In Bioinformatics, DNA data often consists of only the nucleotide sequence at the two ends of larger fragments.
The `paired_end <http://www.illumina.com/technology/next-generation-sequencing/paired-end-sequencing_assay.ilmn>`__ or
`mate pair <http://en.wikipedia.org/wiki/Shotgun_sequencing#Whole_genome_shotgun_sequencing>`__ data frequently
consists of of file pairs with conveniently related names such as "*.R1.fastq" and "*.R2.fastq".
At some point in data pipeline, these file pairs or triplets must find each other and be analysed in the same job.
Provided these file pairs or triplets are named consistently, an easiest way to regroup them is to use the
Ruffus :ref:`@collate <new_manual.collate>` decorator. For example:
.. code-block:: python
@collate(original_data_files,
# match file name up to the "R1.fastq.gz"
formatter("([^/]+)R[12].fastq.gz$"),
# Create output parameter supplied to next task
"{path[0]}/{1[0]}.sam",
logger, logger_mutex)
def handle_paired_end(input_files, output_paired_files, logger, logger_mutex):
# check that we really have a pair of two files not an orphaned singleton
if len(input_files) != 2:
raise Exception("One of read pairs %s missing" % (input_files,))
# do stuff here
This (incomplete, untested) :ref:`example code <faq.paired_files.code>` shows what this would look like *in vivo*.

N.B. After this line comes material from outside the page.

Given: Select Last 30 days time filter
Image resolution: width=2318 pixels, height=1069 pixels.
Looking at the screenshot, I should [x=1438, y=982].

**********************************************************
General
**********************************************************
=========================================================
Q. *Ruffus* won't create dependency graphs
=========================================================
A. You need to have installed ``dot`` from `Graphviz <http://www.graphviz.org/>`_ to produce
pretty flowcharts likes this:
.. image:: images/pretty_flowchart.png
=========================================================
Q. *Ruffus* seems to be hanging in the same place
=========================================================
A. If *ruffus* is interrupted, for example, by a Ctrl-C,
you will often find the following lines of code highlighted::
File "build/bdist.linux-x86_64/egg/ruffus/task.py", line 1904, in pipeline_run
File "build/bdist.linux-x86_64/egg/ruffus/task.py", line 1380, in run_all_jobs_in_task
File "/xxxx/python2.6/multiprocessing/pool.py", line 507, in next
self._cond.wait(timeout)
File "/xxxxx/python2.6/threading.py", line 237, in wait
waiter.acquire()
This is *not* where *ruffus* is hanging but the boundary between the main programme process
and the sub-processes which run *ruffus* jobs in parallel.
This is naturally where broken execution threads get washed up onto.

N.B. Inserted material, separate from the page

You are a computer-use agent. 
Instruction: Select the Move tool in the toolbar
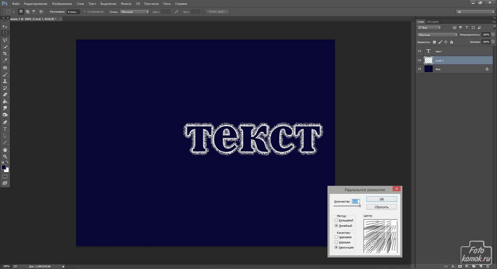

=========================================================
Q. Regular expression substitutions don't work
=========================================================
A. If you are using the special regular expression forms ``"\1"``, ``"\2"`` etc.

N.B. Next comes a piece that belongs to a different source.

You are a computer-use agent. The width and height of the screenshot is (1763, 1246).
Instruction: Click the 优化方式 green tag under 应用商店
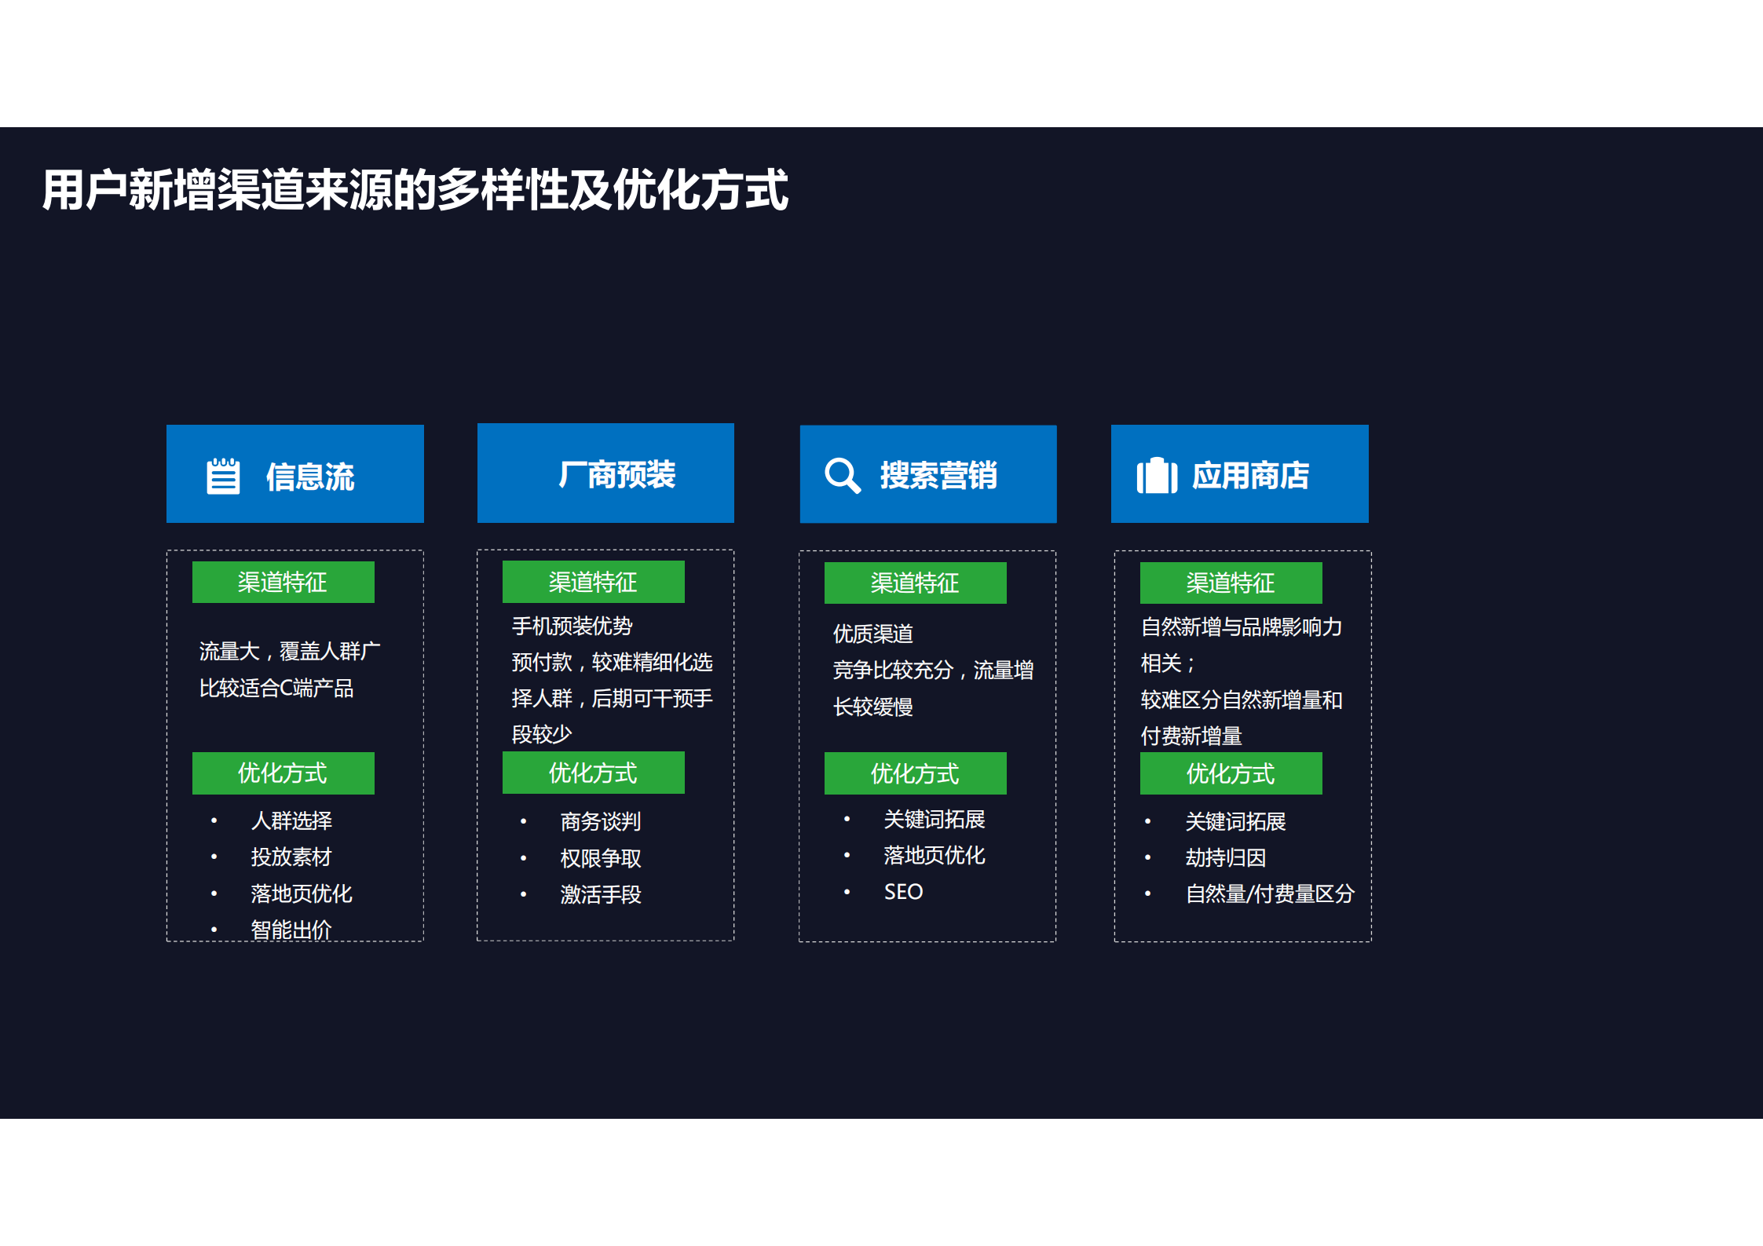(1230, 773)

to refer to matching groups, remember to 'escape' the subsitution pattern string.
The best option is to use `'raw' python strings <http://docs.python.org/library/re.html>`_.
For example:
::
r"\1_substitutes\2correctly\3four\4times"
Ruffus will throw an exception if it sees an unescaped ``"\1"`` or ``"\2"`` in a file name.
========================================================================================
Q. How to force a pipeline to appear up to date?
========================================================================================
*I have made a trivial modification to one of my data files and now Ruffus wants to rerun my month long pipeline. How can I convince Ruffus that everything is fine and to leave things as they are?*
The standard way to do what you are trying to do is to touch all the files downstream...
That way the modification times of your analysis files would postdate your existing files.
You can do this manually but Ruffus also provides direct support:
.. code-block:: python
pipeline_run (touch_files_only = True)
pipeline_run will run your script normally stepping over up-to-date tasks and starting
with jobs which look out of date. However, after that, none of your pipeline task functions
will be called, instead, each non-up-to-date file is `touch <https://en.wikipedia.org/wiki/Touch_(Unix)>`__-ed in
turn so that the file modification dates follow on successively.
See the documentation for :ref:`pipeline_run() <pipeline_functions.pipeline_run>`
It is even simpler if you are using the new Ruffus.cmdline support from version 2.4. You can just type
.. code-block:: bash
your script --touch_files_only [--other_options_of_your_own_etc]
See :ref:`command line <new_manual.cmdline>` documentation.
========================================================================================
Q. How can I use my own decorators with Ruffus?
========================================================================================
(Thanks to Radhouane Aniba for contributing to this answer.)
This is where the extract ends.